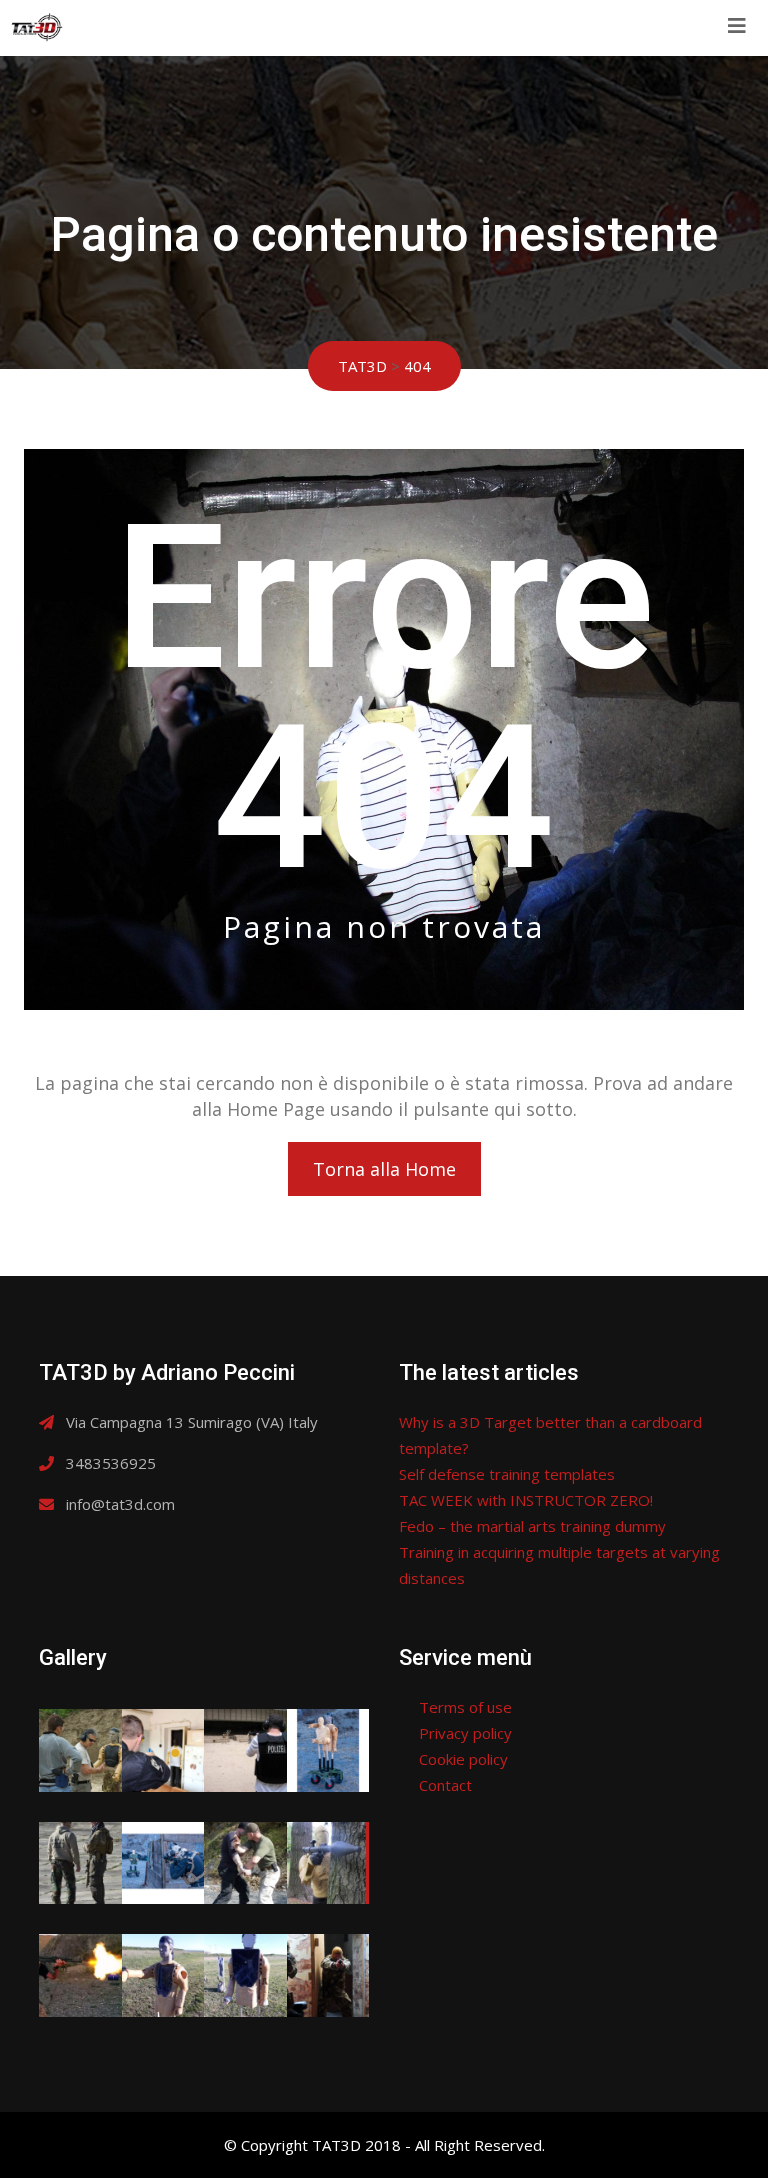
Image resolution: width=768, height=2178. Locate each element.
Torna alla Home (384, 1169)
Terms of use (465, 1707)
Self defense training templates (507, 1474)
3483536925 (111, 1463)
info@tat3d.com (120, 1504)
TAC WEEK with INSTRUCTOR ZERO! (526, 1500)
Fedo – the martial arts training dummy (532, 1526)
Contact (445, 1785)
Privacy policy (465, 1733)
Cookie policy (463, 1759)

--

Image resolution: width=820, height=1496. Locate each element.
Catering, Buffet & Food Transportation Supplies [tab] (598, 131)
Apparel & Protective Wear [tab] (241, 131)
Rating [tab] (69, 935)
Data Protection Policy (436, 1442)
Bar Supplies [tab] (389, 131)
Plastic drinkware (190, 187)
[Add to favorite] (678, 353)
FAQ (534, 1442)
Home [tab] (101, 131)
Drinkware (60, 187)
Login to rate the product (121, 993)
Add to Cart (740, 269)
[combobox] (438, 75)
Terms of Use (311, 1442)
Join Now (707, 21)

§ **WHAT IS REQUIRED**
State the number of lines in the material above in which the string "each" appears, with no accompanying text.

§ **ANSWER**
2